View Full Version : Temperature Cycling as An Accelerating Stress
ggross
February 6th, 2008, 10:31 AM
I want to run an accelerated life test, using temperature cycles as the accelerating factor (normal temp rise during use is approx 20C versus a temperature delta of 100C during the ALT). I would like to use ALTA 6 to empirically determine what the AF is, versus using Coffin Manson and some arbitrary coefficient that I pick (it would only be a guess).
Any advice on how to set this up (should I have more than one thermal cycle profile for more than one level of stress), and can ALTA 6 handle the analysis part?
Thanks!
Pantelis
February 6th, 2008, 01:29 PM
I am assuming that you are treating it as a constant stress test (i.e. the temp delta is constant and the only stress). If this is the case you would need at least two different deltas. And yes you can do it in A6.
ggross
February 6th, 2008, 05:28 PM
In my mind I was thinking that the IPL is the correct model to use here, so the temperature delta is the temperature rise the product sees during use (due to self heating) and the temperature delta it sees during the ALT is the difference in low to hot temperature extremes I am driving it to during the test. I would then try to relate the number of cycles to failure on test to the number of cycles to failure during actual use. I have ALTA 6 standard and not ALTA pro, so that is why I was wondering if there was a way to do it with the package I have?

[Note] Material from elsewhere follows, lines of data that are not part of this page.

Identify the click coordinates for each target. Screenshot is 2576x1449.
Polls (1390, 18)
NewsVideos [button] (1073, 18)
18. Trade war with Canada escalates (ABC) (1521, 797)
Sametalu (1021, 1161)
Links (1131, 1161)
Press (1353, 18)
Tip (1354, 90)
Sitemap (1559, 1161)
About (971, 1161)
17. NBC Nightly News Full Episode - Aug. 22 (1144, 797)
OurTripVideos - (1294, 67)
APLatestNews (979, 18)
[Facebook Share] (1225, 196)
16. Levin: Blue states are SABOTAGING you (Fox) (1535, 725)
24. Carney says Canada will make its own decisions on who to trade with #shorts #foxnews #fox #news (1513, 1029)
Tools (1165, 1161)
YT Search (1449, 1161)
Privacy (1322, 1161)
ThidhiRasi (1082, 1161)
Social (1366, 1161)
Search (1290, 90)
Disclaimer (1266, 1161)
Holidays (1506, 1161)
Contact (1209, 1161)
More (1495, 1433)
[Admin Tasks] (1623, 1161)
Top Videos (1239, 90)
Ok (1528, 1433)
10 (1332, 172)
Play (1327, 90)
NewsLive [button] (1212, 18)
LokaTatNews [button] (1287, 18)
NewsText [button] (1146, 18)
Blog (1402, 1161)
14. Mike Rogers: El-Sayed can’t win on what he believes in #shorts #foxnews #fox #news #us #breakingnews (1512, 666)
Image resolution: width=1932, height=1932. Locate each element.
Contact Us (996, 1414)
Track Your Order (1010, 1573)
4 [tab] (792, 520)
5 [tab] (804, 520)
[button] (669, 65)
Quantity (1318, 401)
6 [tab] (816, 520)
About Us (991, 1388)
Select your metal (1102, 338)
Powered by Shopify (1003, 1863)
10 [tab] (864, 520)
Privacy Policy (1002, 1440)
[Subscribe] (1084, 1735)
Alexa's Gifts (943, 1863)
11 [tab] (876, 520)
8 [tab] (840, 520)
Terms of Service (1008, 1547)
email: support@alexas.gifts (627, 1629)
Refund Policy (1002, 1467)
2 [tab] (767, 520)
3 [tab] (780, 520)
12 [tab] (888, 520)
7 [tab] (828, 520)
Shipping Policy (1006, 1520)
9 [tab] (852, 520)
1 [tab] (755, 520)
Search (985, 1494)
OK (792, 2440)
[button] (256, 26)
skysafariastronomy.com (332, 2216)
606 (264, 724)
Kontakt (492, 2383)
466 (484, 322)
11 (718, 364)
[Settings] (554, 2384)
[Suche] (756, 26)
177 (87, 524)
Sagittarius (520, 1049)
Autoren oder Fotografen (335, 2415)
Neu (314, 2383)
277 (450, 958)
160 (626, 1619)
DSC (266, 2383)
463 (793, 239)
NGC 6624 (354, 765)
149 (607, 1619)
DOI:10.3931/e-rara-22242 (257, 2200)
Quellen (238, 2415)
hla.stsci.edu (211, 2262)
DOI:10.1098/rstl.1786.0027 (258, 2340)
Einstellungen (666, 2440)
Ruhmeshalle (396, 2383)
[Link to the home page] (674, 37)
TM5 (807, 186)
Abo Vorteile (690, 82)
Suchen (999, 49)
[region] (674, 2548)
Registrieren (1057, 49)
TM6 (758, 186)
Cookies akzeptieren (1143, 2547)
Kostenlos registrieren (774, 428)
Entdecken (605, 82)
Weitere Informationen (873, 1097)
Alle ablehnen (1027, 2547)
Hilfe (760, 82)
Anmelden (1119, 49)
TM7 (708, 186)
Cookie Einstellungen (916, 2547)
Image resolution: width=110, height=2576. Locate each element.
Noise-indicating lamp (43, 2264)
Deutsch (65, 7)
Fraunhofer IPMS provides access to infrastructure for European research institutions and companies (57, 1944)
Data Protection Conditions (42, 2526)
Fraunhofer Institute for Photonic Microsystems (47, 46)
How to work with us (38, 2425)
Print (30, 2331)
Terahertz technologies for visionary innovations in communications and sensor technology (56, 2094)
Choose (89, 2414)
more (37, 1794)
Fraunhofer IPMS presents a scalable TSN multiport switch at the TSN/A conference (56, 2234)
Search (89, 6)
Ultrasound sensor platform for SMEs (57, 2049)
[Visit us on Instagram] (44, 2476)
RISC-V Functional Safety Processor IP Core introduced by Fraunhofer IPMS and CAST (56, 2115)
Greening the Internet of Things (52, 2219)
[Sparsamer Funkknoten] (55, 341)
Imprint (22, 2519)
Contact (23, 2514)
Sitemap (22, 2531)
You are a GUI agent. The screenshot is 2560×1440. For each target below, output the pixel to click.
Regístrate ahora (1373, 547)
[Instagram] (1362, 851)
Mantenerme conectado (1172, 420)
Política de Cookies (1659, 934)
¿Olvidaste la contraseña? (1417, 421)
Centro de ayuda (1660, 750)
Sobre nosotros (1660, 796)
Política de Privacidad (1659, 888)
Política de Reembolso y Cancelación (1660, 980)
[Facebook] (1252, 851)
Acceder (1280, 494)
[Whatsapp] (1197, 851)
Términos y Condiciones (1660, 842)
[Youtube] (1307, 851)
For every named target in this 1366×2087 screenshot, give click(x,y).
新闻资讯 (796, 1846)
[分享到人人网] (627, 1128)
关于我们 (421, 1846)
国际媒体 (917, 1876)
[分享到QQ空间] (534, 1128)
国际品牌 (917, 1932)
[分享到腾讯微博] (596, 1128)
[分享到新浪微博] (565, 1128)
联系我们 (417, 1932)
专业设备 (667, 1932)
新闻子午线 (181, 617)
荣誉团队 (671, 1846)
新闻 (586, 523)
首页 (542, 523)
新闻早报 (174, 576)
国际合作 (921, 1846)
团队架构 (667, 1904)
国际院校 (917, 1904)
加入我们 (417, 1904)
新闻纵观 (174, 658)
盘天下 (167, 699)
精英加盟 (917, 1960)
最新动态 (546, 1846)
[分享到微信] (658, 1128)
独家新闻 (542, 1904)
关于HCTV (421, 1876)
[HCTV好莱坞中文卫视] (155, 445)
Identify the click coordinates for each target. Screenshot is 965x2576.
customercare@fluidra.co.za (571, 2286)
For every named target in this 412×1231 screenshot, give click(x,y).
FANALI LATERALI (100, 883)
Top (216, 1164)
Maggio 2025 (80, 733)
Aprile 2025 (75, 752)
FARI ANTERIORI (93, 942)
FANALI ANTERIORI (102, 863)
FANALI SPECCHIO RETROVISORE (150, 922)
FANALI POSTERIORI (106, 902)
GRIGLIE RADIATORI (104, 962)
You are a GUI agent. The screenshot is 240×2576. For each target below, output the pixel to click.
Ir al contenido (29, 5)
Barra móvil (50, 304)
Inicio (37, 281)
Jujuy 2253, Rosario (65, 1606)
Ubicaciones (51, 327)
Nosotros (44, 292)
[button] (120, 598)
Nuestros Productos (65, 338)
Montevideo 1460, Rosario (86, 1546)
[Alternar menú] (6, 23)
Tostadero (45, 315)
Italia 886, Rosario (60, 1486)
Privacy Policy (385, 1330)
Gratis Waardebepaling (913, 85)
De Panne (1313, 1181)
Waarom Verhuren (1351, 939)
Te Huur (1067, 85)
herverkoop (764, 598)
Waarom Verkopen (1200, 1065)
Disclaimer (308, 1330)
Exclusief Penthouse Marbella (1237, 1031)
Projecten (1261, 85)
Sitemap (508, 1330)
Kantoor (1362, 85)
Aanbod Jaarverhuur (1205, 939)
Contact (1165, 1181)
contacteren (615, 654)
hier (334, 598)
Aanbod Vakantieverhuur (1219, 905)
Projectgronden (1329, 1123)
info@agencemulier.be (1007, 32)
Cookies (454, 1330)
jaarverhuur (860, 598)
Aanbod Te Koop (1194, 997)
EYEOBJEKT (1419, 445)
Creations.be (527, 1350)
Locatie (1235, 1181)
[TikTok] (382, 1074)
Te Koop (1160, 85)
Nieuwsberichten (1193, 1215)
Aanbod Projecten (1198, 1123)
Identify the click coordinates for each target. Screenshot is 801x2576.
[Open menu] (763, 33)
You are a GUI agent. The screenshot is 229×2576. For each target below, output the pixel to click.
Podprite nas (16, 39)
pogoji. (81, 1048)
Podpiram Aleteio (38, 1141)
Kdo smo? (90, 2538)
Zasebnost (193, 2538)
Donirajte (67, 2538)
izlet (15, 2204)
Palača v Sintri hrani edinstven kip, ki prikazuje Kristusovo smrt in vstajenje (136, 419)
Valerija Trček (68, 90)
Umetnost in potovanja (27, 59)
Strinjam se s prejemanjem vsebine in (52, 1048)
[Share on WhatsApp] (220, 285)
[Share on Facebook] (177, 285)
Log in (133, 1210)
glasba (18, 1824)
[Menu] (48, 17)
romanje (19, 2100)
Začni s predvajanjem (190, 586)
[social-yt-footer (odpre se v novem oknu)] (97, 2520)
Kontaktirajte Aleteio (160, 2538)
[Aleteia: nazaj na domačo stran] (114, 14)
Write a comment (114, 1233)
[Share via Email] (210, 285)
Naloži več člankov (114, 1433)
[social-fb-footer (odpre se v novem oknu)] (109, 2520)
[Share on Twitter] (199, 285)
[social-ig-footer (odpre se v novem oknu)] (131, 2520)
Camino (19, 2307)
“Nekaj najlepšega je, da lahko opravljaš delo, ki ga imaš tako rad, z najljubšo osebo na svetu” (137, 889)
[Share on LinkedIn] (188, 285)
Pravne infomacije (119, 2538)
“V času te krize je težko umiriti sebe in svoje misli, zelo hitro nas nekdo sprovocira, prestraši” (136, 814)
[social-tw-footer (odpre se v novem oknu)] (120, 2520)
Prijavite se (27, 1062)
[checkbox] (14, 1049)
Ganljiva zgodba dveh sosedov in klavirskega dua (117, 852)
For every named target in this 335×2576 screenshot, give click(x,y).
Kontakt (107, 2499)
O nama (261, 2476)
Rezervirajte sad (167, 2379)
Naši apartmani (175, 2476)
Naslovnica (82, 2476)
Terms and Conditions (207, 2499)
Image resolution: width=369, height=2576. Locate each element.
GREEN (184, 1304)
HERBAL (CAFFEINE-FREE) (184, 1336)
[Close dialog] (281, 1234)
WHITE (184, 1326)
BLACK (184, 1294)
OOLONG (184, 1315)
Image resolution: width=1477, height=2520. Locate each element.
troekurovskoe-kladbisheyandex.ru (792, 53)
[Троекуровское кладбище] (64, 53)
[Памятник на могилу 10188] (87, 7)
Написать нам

And I was thinking that, for example, if I needed two different ALT stress levels I would pick something that is about 2-3 times the normal use temp delta for stress #1 and something about 5 times normal use for stress#2. For example:
Normal Use: 20C delta (23C off to 43C when equipment is on)
Stress#1: temperature cycles of 0C to +50C
Stress#2: temperature cycles of -35C to +65C
Does that sound like a reasonalble approach?
Thanks!
Pantelis
February 7th, 2008, 03:37 PM
From an experimental prespective it sounds like reasonable approach and you should be able to analyze it in A6 St.
Now, I have no idea what you are testing and what the physics are, so from that prespective I cannot comment.
ggross
February 8th, 2008, 03:59 PM
Thanks Pantelis!
This is a multi-material detector that has CTE issues which causes delamination and fracture propagation issues. So the stresses induced by temperature cycling are the main driver in the failure process (as I think is the case in a lot of electronics). In fact, since this is so common in the electronics field, I am a little surprised I haven't found a good example of this is any of the literature for ALTA standard. If there is something that I missed in the Standard ALTA documents (or even on-line), perhaps you can point me in the right direction?
One confusing thing I found when setting up ALTA was the ability to select Thermal Cycles as the Stress To Use. This seems, at first light, to be what I want, but then when you look at the folio this creates you end up with needing to enter time to failure, which in my case will be cycles, and then a column for the Thermal Cycle stress. This confuses me, so I guess that I need to use Temperature as the stress, with the Max-Min delta of my temperature cycle as the stress and the normal Use stress being the normal Max-Ambient temperature delta the product sees in the field. I would then select Inverse Power Law as the analysis model to use. Correct?
This gets me wondering, is there a good example of how ALTA has been used with Thermal Cycles being used as the stress? I'd love to read how it has been used in this fashion.
Thanks again for all your help.
BTW - Since receiving our software and training from Adam Mettas last year, I have been using Weibull++ extensively and love it! I am now just getting a chance to work with ALTA!